No reasons given, but let’s be real: when exchanges start dumping tokens like hot potatoes, it’s usually because regulators are sniffing around or liquidity’s drier than a DeFi yield farm in a bear market.
Pro tip for traders: maybe don’t FOMO into assets that even Coinbase—a company that lists dog coins for breakfast—considers too radioactive to touch.
MOVE’s controversy
The decision comes amid controversy surrounding MOVE’s market activity and governance. In mid-April, the Movement Network was scrutinized after co-founder Cooper Scanlon took a leave of absence and reports surfaced of “market Maker abnormalities.”
Those abnormalities are now at the center of an investigation into a potential pump-and-dump scheme linked to a market maker called Web3Port.
Internal documents obtained by CoinDesk reveal that Web3Port, a China-based firm, was assigned over 5% of MOVE’s total token supply, which was then allegedly routed through an obscure entity called Rentech.
This arrangement allowed Rentech to offload MOVE tokens if the project’s fully diluted value exceeded $5 billion—an event that reportedly occurred on December 9, the day MOVE launched on Binance.

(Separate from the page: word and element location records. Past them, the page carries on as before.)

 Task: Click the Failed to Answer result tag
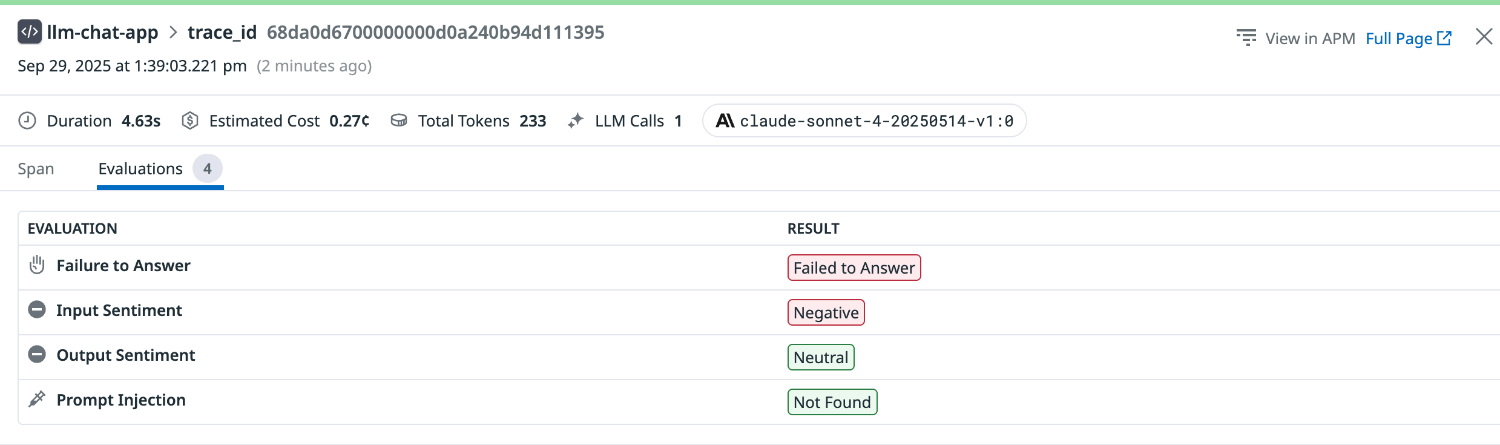click(x=854, y=268)

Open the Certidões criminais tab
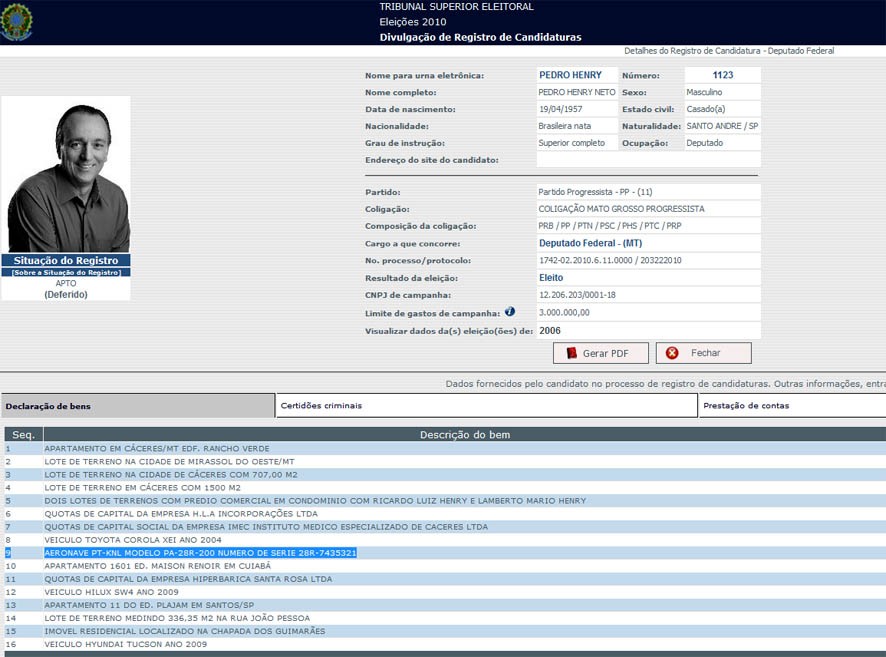(x=486, y=406)
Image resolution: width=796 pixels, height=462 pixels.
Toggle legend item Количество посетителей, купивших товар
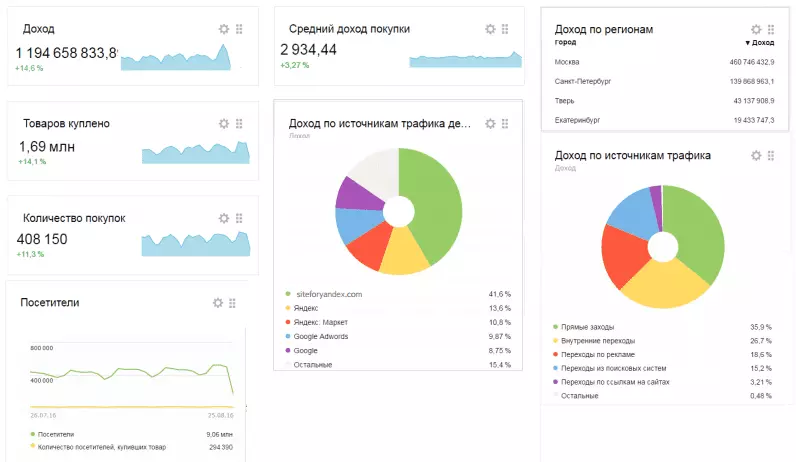click(x=100, y=447)
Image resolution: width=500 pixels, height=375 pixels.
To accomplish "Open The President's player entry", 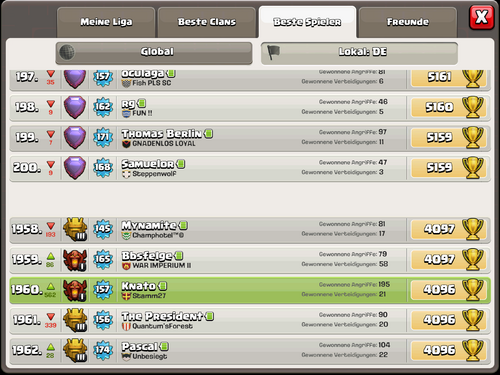I will coord(250,320).
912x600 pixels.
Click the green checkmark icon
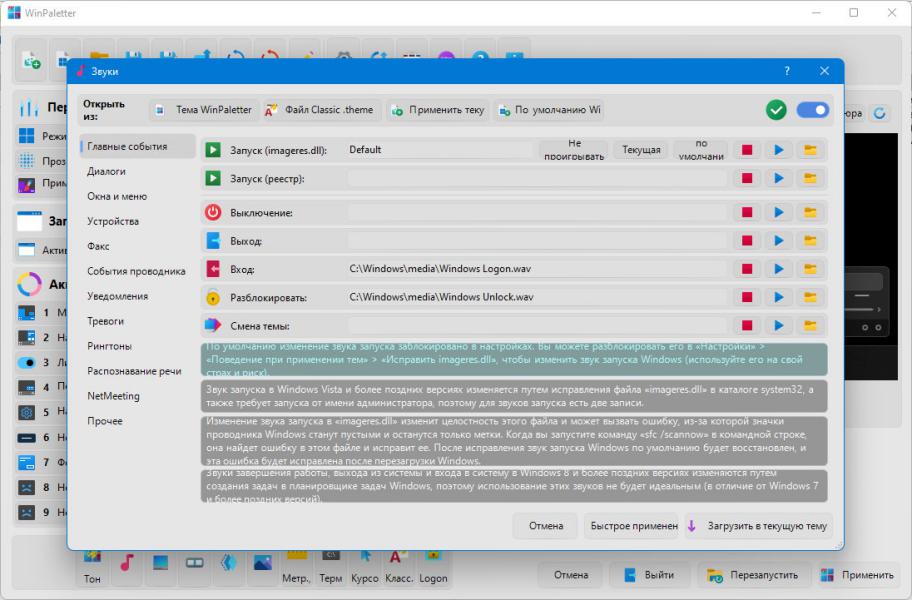point(776,110)
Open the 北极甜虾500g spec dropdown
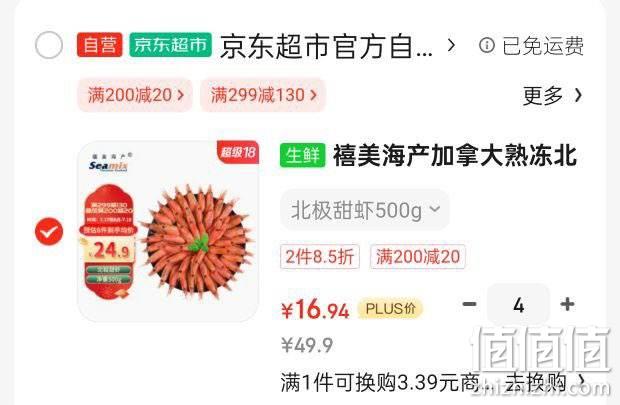The width and height of the screenshot is (620, 405). pos(365,210)
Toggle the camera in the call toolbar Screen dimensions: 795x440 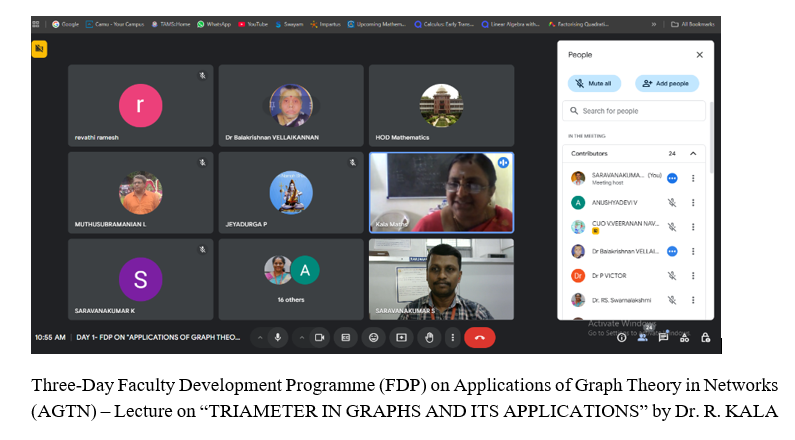coord(320,338)
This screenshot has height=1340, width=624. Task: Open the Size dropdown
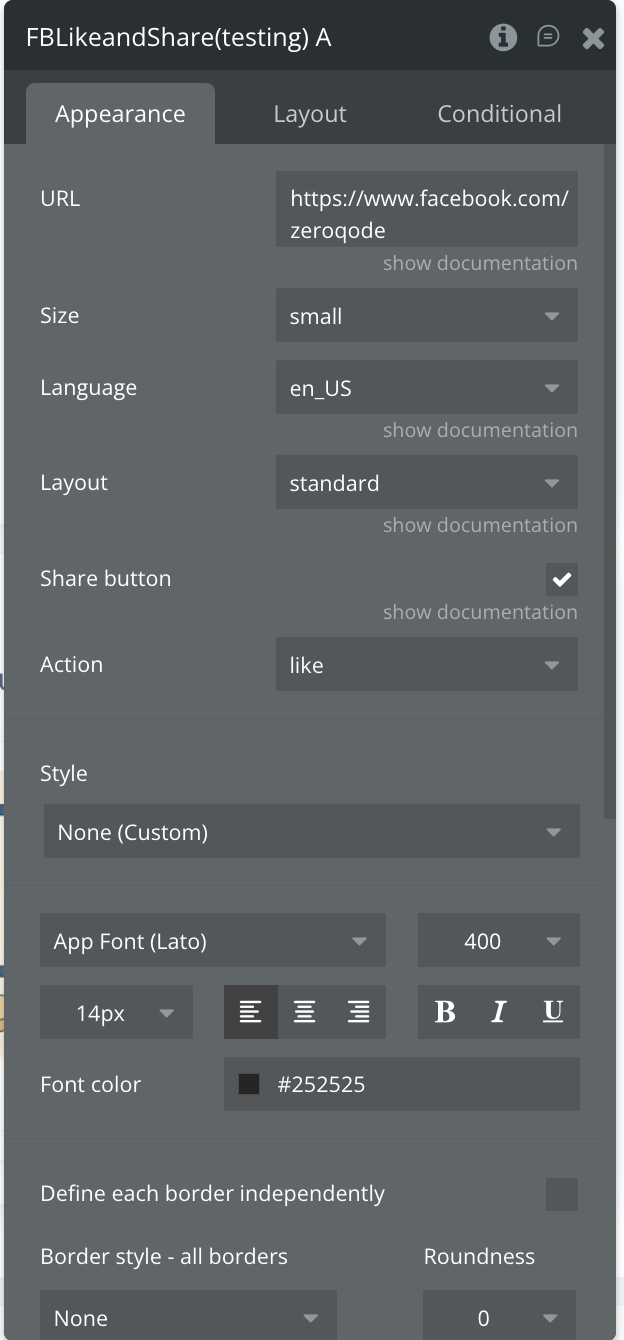[427, 316]
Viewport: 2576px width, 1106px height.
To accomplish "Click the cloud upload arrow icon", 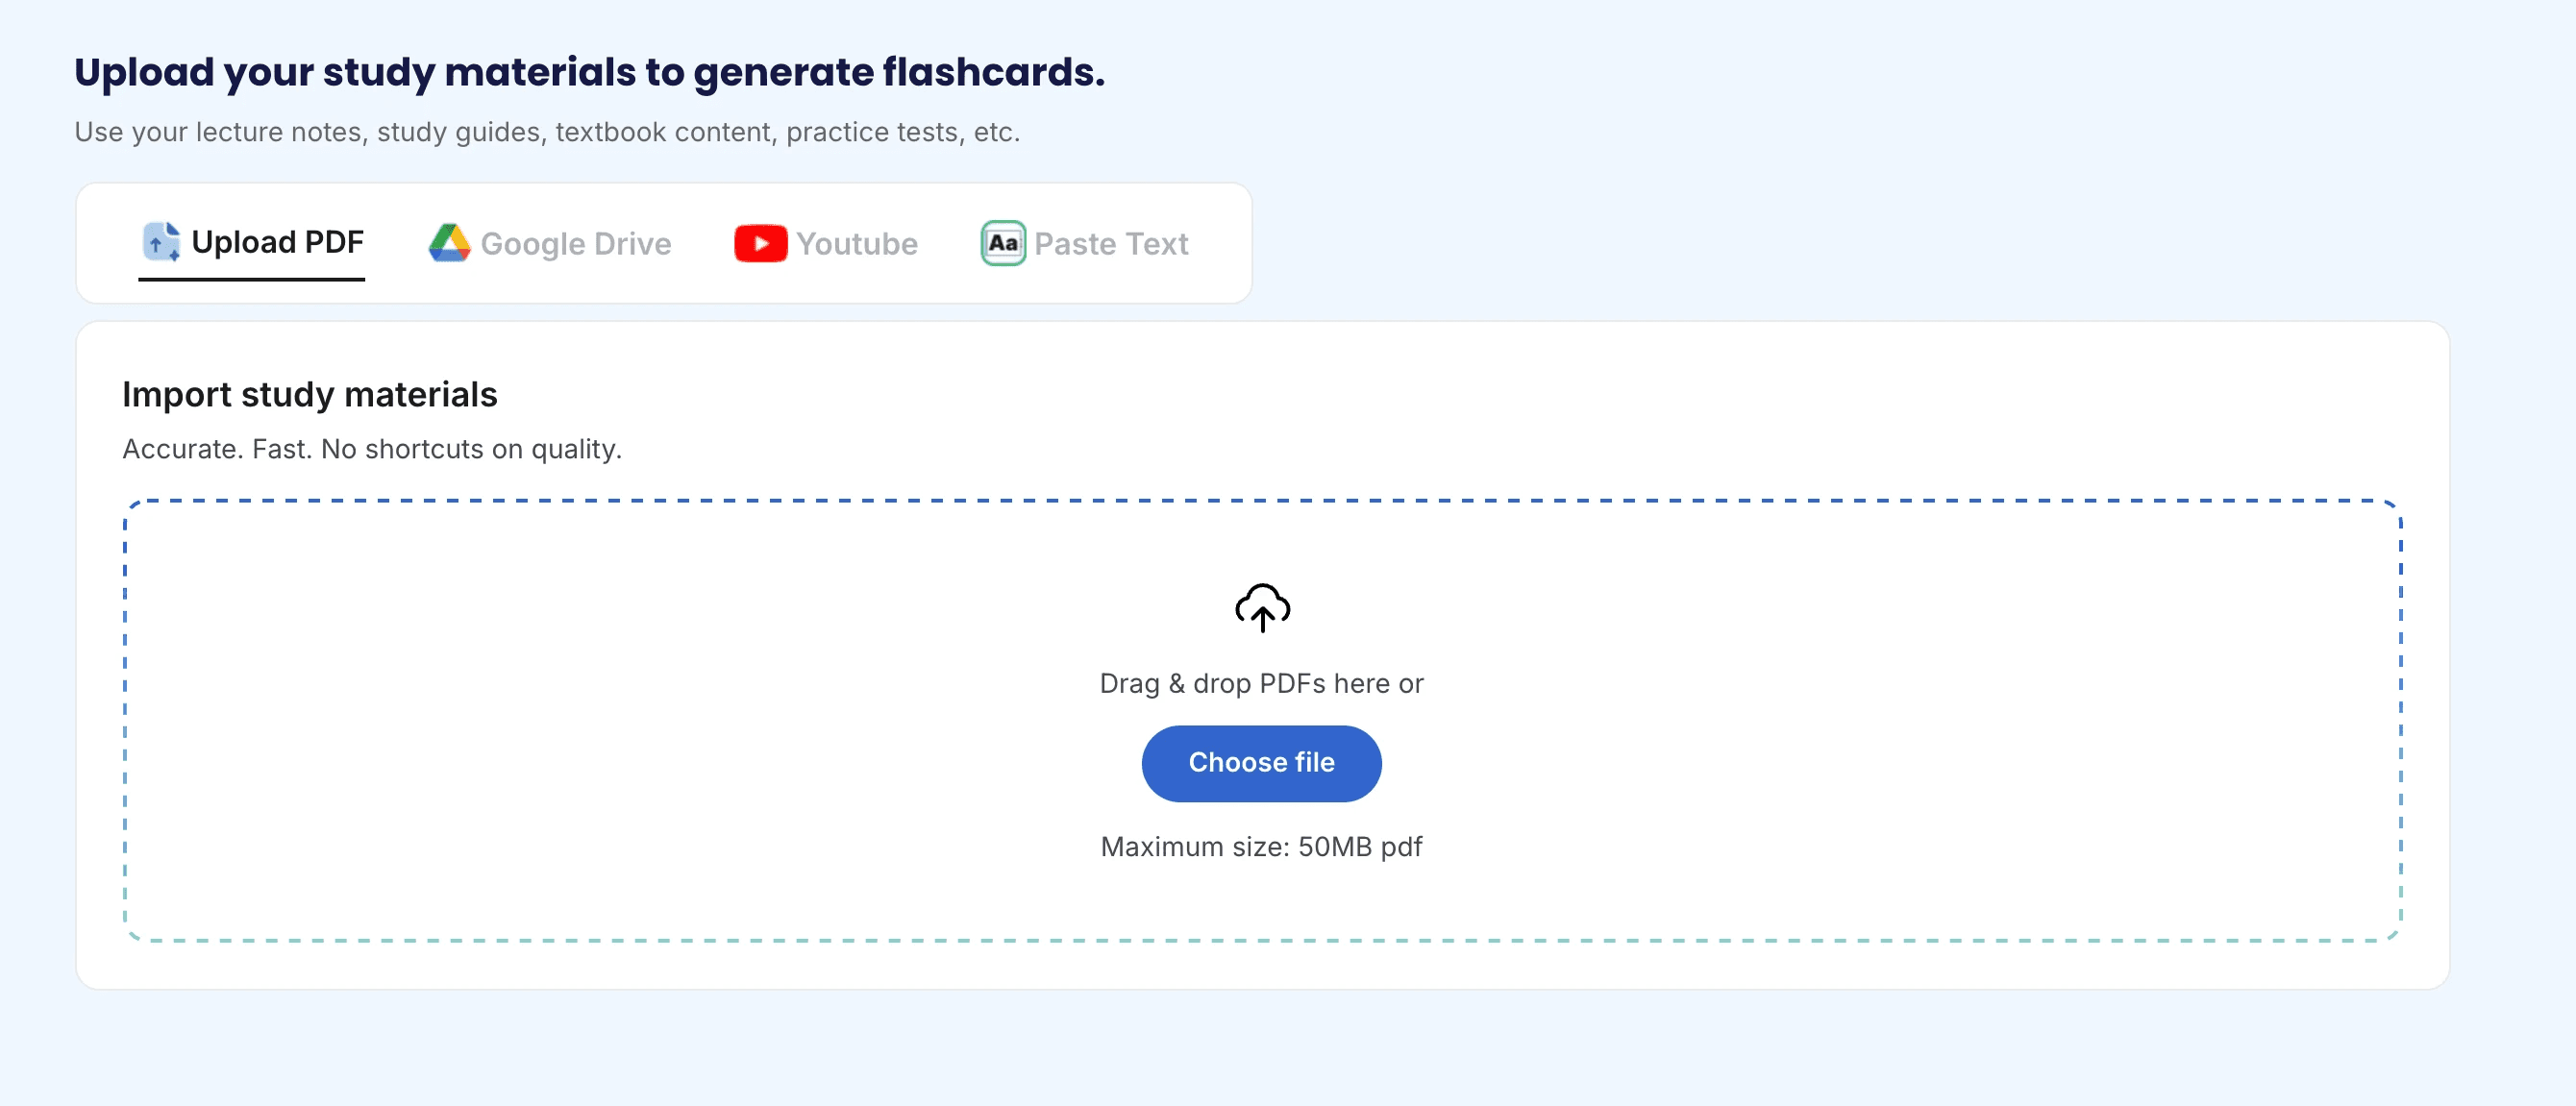I will click(1262, 607).
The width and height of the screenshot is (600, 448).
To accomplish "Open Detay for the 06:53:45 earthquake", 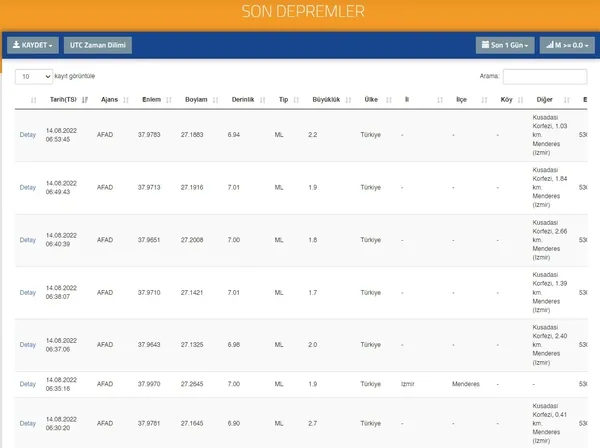I will [x=27, y=134].
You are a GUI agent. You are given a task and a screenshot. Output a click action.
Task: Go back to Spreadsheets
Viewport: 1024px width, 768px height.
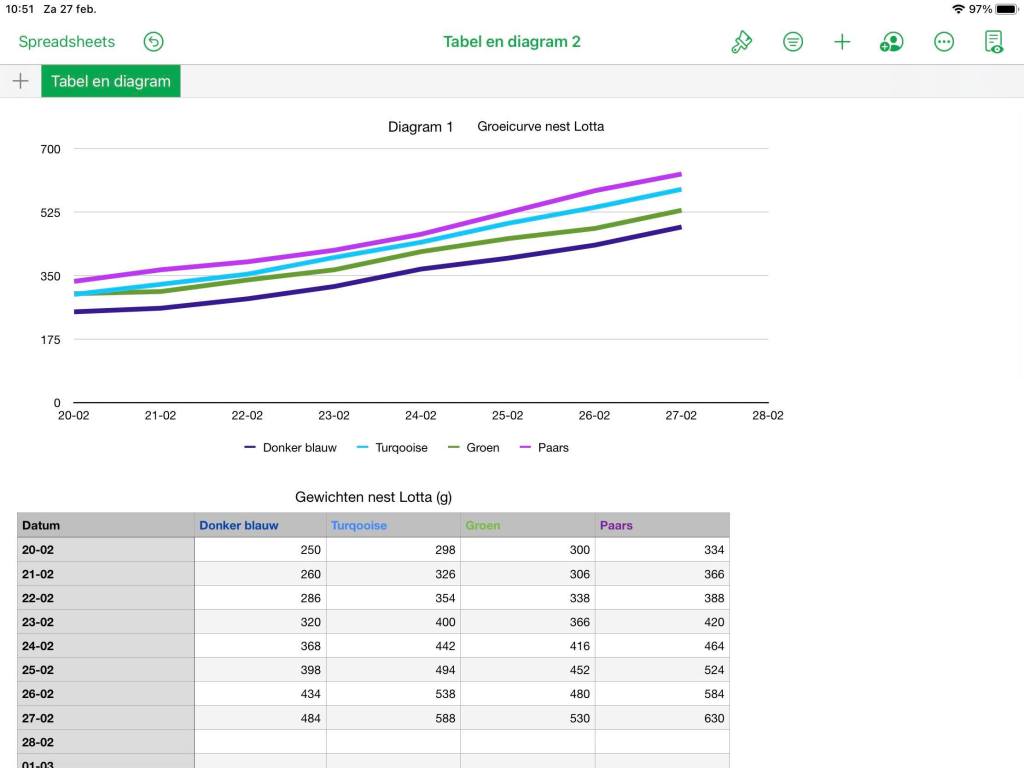coord(67,42)
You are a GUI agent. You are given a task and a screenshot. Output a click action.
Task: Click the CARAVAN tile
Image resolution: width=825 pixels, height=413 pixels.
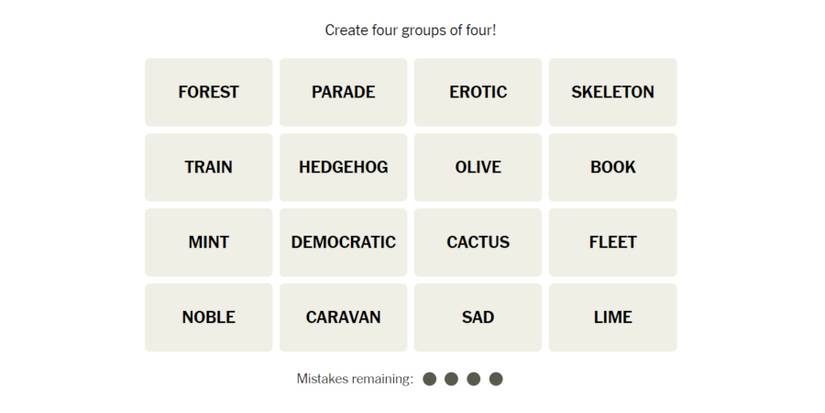pos(343,317)
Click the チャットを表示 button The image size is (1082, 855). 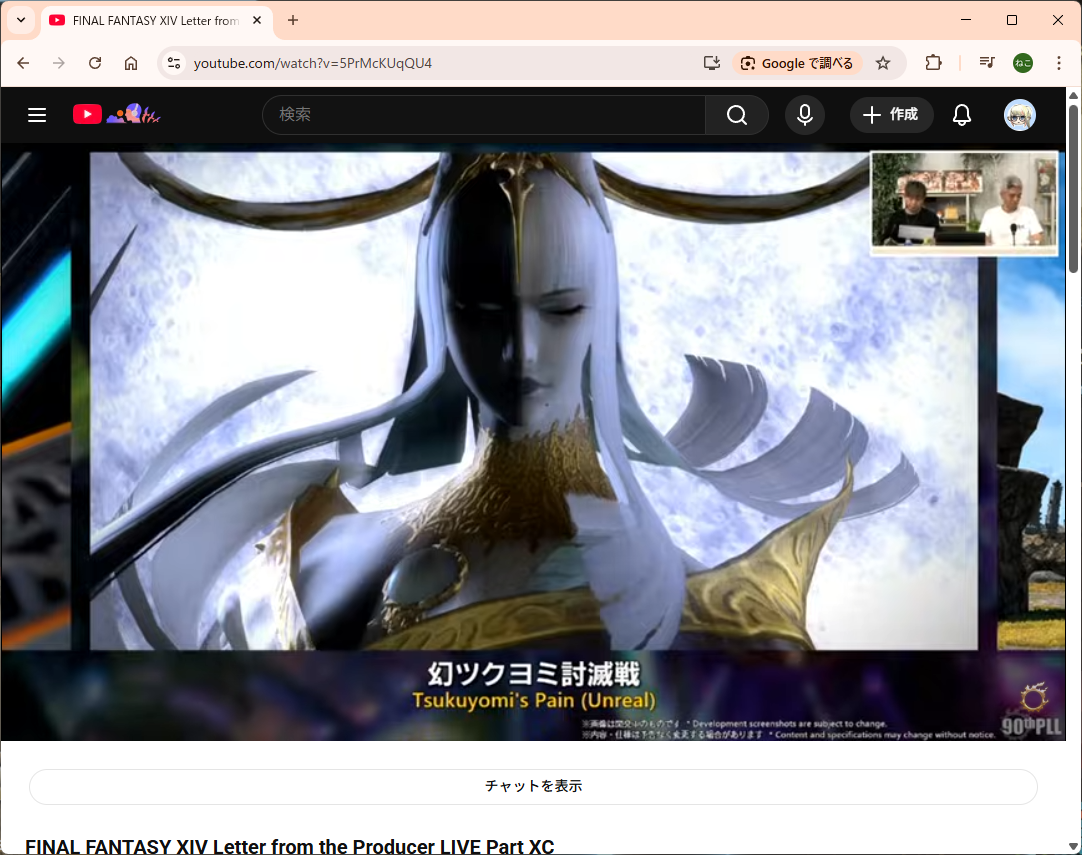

BREAKING : $MOVE will delisted from @coinbase .
Congratulations 🎊 to @movementlabsxyz @rushimanche pic.twitter.com/2MU1z5xWbz
On that day, Web3Port liquidated 66 million MOVE tokens, generating $38 million in sales and triggering a sharp price decline. Those same tokens are now worth about $15.7 million. Contracts reportedly split the profits from such sales 50/50 between Rentech and the Movement Foundation.
The Movement Foundation and Web3Port both have ties to World Liberty Financial Inc., a crypto venture backed by members of the Trump family. In January, WLFI purchased 3.42 million MOVE tokens for $1.5 million and also received a $10 million investment from Web3Port.
Coinbase has not directly cited the pump-and-dump allegations in its delisting rationale but reiterated that it regularly monitors assets for compliance with listing standards.